→ Prompt
Please transcribe all of the entries exactly, leaving out any images.

▬▬▬▬▬▬

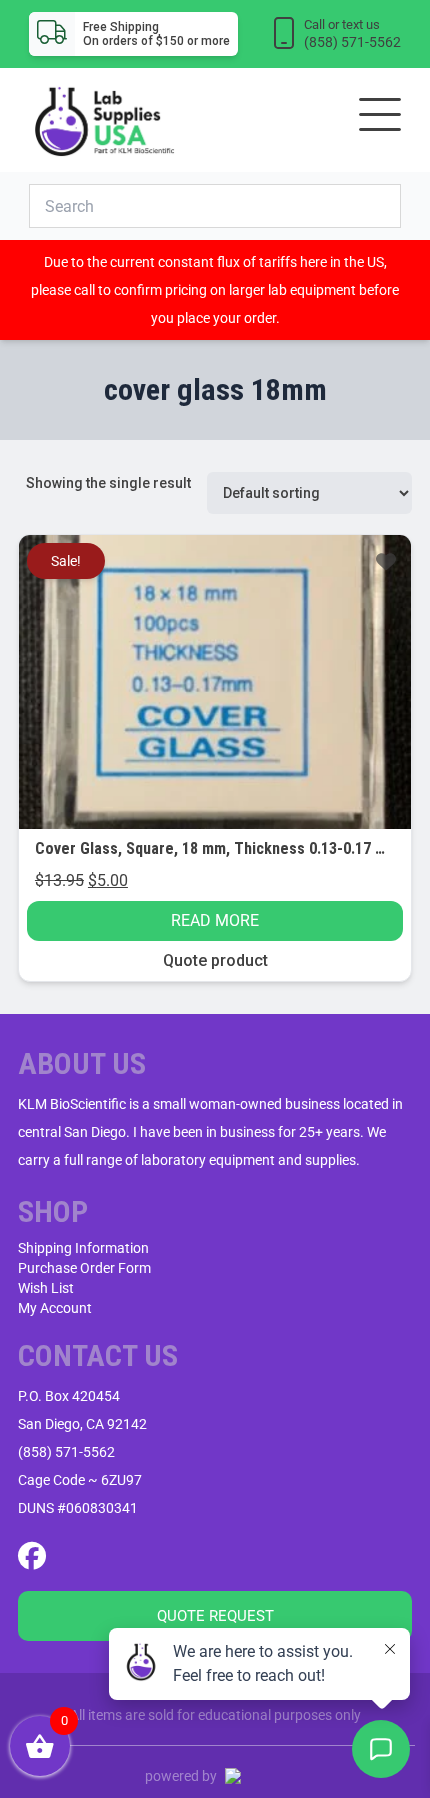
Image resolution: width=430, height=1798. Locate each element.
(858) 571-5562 (66, 1452)
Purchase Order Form (84, 1268)
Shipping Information (83, 1248)
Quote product (215, 960)
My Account (55, 1308)
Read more (215, 920)
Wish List (46, 1288)
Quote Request (215, 1616)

▬▬▬▬▬▬

→ Written solution
Image resolution: width=430, height=1798. Locate each element.
(858) 571-5562 (66, 1452)
Purchase Order Form (84, 1268)
Shipping Information (83, 1248)
Quote product (215, 960)
My Account (55, 1308)
Read more (215, 920)
Wish List (46, 1288)
Quote Request (215, 1616)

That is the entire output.